Conforme conta Sueli, um material de valorização da cultura afro-brasileira, disponibilizado pela Secretaria de Educação de Camaçari (Seduc), foi criticado por pais de estudantes, que teriam alegado que seus filhos não deveriam ter acesso. As declarações dos familiares não se limitariam aos conteúdos ensinados na sala de aula, mas passaram a atingir Sueli quando os ataques foram direcionados à sua religião. “Nossas famílias não têm contato com esse tipo de gente”, teria dito um dos pais à professora.
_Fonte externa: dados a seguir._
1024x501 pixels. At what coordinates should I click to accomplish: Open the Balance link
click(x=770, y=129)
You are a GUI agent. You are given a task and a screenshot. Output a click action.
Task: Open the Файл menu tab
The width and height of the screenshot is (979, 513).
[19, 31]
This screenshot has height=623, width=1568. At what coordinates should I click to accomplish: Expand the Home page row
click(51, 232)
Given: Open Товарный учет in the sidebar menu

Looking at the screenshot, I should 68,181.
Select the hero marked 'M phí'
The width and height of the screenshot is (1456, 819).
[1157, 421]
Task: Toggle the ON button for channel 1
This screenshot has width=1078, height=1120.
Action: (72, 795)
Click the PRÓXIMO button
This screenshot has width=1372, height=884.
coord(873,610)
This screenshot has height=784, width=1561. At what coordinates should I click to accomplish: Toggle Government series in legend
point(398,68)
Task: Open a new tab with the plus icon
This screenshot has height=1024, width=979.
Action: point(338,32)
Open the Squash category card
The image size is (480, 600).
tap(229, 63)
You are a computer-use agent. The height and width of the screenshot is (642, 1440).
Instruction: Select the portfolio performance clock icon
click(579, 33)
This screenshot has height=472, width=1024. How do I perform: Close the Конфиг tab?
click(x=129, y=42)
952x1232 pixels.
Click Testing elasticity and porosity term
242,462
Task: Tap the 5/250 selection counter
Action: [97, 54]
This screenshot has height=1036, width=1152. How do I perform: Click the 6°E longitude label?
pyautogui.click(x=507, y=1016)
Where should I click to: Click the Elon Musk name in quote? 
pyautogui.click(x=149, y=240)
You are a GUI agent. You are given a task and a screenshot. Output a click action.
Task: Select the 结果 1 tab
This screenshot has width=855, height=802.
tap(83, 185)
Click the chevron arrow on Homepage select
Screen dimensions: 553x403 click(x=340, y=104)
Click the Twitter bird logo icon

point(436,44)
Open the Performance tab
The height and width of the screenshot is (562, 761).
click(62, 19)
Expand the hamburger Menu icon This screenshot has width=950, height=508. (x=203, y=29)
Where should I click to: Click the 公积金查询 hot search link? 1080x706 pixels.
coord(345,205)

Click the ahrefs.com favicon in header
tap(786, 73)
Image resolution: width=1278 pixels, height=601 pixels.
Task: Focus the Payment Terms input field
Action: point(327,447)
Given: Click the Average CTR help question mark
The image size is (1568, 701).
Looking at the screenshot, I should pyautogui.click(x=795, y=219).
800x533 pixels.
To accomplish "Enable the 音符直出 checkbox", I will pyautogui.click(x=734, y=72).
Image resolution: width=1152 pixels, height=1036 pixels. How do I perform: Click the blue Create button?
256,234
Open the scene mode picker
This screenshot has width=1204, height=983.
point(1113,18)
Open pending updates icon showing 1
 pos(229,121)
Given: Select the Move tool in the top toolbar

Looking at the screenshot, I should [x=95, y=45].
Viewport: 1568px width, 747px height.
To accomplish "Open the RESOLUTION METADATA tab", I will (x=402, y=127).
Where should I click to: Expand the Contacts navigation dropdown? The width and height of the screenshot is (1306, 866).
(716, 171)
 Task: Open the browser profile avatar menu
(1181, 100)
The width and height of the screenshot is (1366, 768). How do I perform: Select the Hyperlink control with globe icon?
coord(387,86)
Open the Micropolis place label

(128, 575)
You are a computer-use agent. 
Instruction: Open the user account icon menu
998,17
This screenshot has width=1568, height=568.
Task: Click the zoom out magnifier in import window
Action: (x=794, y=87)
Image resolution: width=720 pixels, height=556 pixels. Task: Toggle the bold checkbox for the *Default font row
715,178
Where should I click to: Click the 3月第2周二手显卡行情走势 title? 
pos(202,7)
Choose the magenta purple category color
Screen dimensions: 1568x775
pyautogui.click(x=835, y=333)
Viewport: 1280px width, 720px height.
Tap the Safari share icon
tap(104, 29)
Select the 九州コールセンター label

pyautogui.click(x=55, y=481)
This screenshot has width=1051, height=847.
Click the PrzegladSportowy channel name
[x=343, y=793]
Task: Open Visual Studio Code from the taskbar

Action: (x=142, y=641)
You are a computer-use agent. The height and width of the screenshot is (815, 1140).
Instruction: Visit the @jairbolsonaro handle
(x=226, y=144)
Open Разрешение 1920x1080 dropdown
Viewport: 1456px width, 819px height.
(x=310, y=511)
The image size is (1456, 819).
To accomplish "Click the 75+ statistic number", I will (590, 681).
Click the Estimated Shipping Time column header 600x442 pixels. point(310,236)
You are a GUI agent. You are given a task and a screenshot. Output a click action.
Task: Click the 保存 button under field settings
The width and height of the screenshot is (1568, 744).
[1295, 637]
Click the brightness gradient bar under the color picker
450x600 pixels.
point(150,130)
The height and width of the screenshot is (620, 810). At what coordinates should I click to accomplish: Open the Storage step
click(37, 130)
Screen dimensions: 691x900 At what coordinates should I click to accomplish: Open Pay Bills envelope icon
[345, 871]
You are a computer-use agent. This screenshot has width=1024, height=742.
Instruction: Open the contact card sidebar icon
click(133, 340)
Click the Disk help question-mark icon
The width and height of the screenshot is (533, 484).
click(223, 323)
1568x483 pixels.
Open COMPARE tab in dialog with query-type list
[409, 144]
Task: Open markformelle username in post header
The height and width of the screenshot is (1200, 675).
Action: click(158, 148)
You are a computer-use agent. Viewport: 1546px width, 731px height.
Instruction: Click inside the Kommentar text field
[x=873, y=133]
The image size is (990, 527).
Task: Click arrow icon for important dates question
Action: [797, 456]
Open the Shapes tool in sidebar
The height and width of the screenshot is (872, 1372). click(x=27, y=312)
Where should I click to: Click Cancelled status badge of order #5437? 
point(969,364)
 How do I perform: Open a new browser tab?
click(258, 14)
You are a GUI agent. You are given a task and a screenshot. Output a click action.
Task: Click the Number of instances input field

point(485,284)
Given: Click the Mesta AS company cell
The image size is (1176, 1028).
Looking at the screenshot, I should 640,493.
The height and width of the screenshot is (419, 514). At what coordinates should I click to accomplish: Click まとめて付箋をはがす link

O caso foi registrado na Delegacia Especial de Atendimento à Mulher (Deam/Camaçari), nesta quinta-feira (21) e é investigado como lesão corporal e injúria. De acordo com a Polícia Civil, oitivas e diligências estão em andamento e os fatos são apurados pela unidade especializada. A situação ocorreu em uma turma do ensino fundamental I, e a professora reiterou ao Destaque1 que os pais que teriam endossado os comportamentos agressivos deveriam ser os responsabilizados.
Desde 2003 as escolas públicas e particulares são obrigadas a incluir no conteúdo programático o ensino da cultura e história afro-brasileira aos estudantes de ensino médio e fundamental, conforme a Lei 10.639/03, que estabelece ainda a inclusão do Dia Nacional da Consciência Negra no calendário escolar. Este ano, foi a primeira vez que o feriado foi comemorado nacionalmente.
“O caso ocorrido em Camaçari é o movimento inverso que nos fez com muita luta e reivindicação, celebrar o primeiro feriado da Consciência Negra vivido no dia 20 de novembro”, lamenta a diretora do Sindicato dos Professores de Camaçari (Sispec) e secretária de Combate ao Racismo da Central Única dos Trabalhadores (CUT), Ana Carla Fagundes. “Esta situação nos impacta porque assistimos uma professora sendo atacada no ambiente de trabalho por conta de sua religião. É inaceitável essa prática racista em um ambiente que deveria ser espaço de debate da Lei 10.639”, diz a sindicalista.
Em nota, a Seduc informa que iniciou a apuração dos fatos e realiza oitivas com os envolvidos. “A Seduc reitera seu compromisso com a valorização da diversidade e do respeito às diferenças, sejam elas relacionadas a crenças, gênero ou cor, repudiando qualquer forma de discriminação”, diz trecho do comunicado.